对MWI表示直接反对的,著名的有贝尔、斯特恩(Stein)、肯特(Kent)、彭罗斯等。其中有些人比如彭罗斯也是搞引力的,可以算是非常独特了。
但是,对于我们史话的读者们来说,也许大家并不用理会宇宙学家或者其他科学家的哲学口味有何不同,重要的是,现在我们手上有一个哥本哈根解释,有一个多宇宙解释,我们如何才能知道,究竟应该相信哪一个呢?各人在生活中的审美观点不同是很正常的,比如你喜欢贝多芬而我喜欢莫扎特,你中意李白我沉迷杜甫,都没有什么好大惊小怪,但科学,尤其是自然科学就不同了。科学之所以伟大,不正是因为它可以不受到主观意志的影响,成为宇宙独一无二的法则吗?经济学家们或者为了各种不同的模型而争得你死我活,但物理学的终极目标不是经世致用,而是去探索大自然那深深隐藏着的奥秘。它必须以最严苛的态度去对待各种假设,把那些不合格的挑剔出来从自身体系中清除出去,以永远保持它那不朽的活力。科学的历史应该是一个不断检讨自己,不断以实践为唯一准绳,不断向那个柏拉图式的理想攀登的过程。为了这一点,它就必须提供一个甄别的机制,把那些虽然看上去很美,但确实不符合事实的理论踢走,这也就成为它和哲学,或者宗教所不同的重要标志。
- - -
> _简短任务 A_
根据原文回答以下问题:
(i) 直接反对MWI的著名人物中,哪一位也是搞引力的?
(ii) 原文用哪两位音乐家来举例说明审美观点不同?
(iii) 原文说物理学的终极目标是什么?
> _简短任务 B_
原文点名了哪些对MWI表示直接反对的著名人物?请全部列出。
> _简短任务 C_
请把原文中从“对MWI表示直接反对的,著名”开始、一直到“成为它和哲学,或者宗教所不同的重要标志。”为止的部分一字不差地照录下来。

> _源数据_
- - -
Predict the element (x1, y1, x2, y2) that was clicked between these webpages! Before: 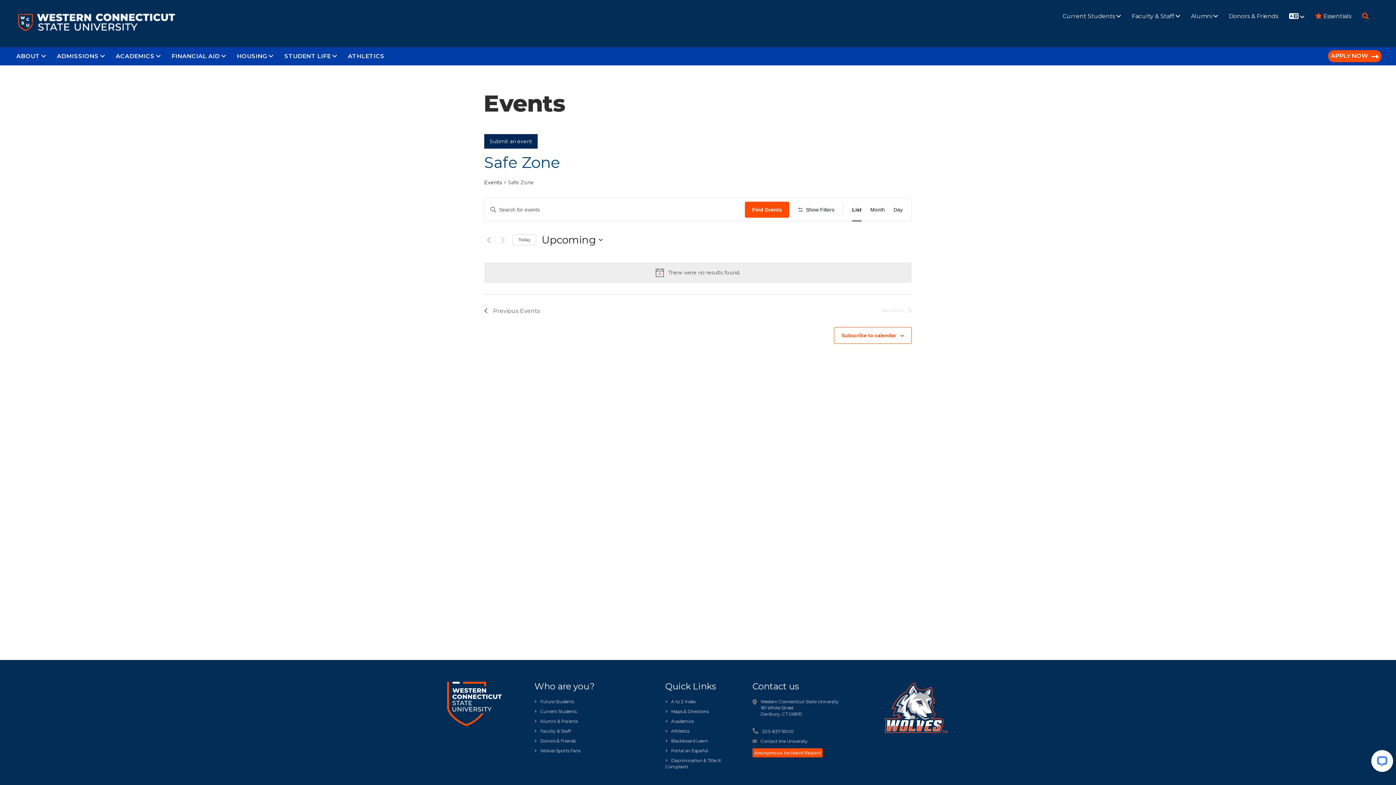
- - -
> _最终答案 A_
(i) 彭罗斯
(ii) 贝多芬和莫扎特
(iii) 去探索大自然那深深隐藏着的奥秘

> _最终答案 B_
贝尔、斯特恩(Stein)、肯特(Kent)、彭罗斯

> _最终答案 C_
对MWI表示直接反对的,著名的有贝尔、斯特恩(Stein)、肯特(Kent)、彭罗斯等。其中有些人比如彭罗斯也是搞引力的,可以算是非常独特了。
但是,对于我们史话的读者们来说,也许大家并不用理会宇宙学家或者其他科学家的哲学口味有何不同,重要的是,现在我们手上有一个哥本哈根解释,有一个多宇宙解释,我们如何才能知道,究竟应该相信哪一个呢?各人在生活中的审美观点不同是很正常的,比如你喜欢贝多芬而我喜欢莫扎特,你中意李白我沉迷杜甫,都没有什么好大惊小怪,但科学,尤其是自然科学就不同了。科学之所以伟大,不正是因为它可以不受到主观意志的影响,成为宇宙独一无二的法则吗?经济学家们或者为了各种不同的模型而争得你死我活,但物理学的终极目标不是经世致用,而是去探索大自然那深深隐藏着的奥秘。它必须以最严苛的态度去对待各种假设,把那些不合格的挑剔出来从自身体系中清除出去,以永远保持它那不朽的活力。科学的历史应该是一个不断检讨自己,不断以实践为唯一准绳,不断向那个柏拉图式的理想攀登的过程。为了这一点,它就必须提供一个甄别的机制,把那些虽然看上去很美,但确实不符合事实的理论踢走,这也就成为它和哲学,或者宗教所不同的重要标志。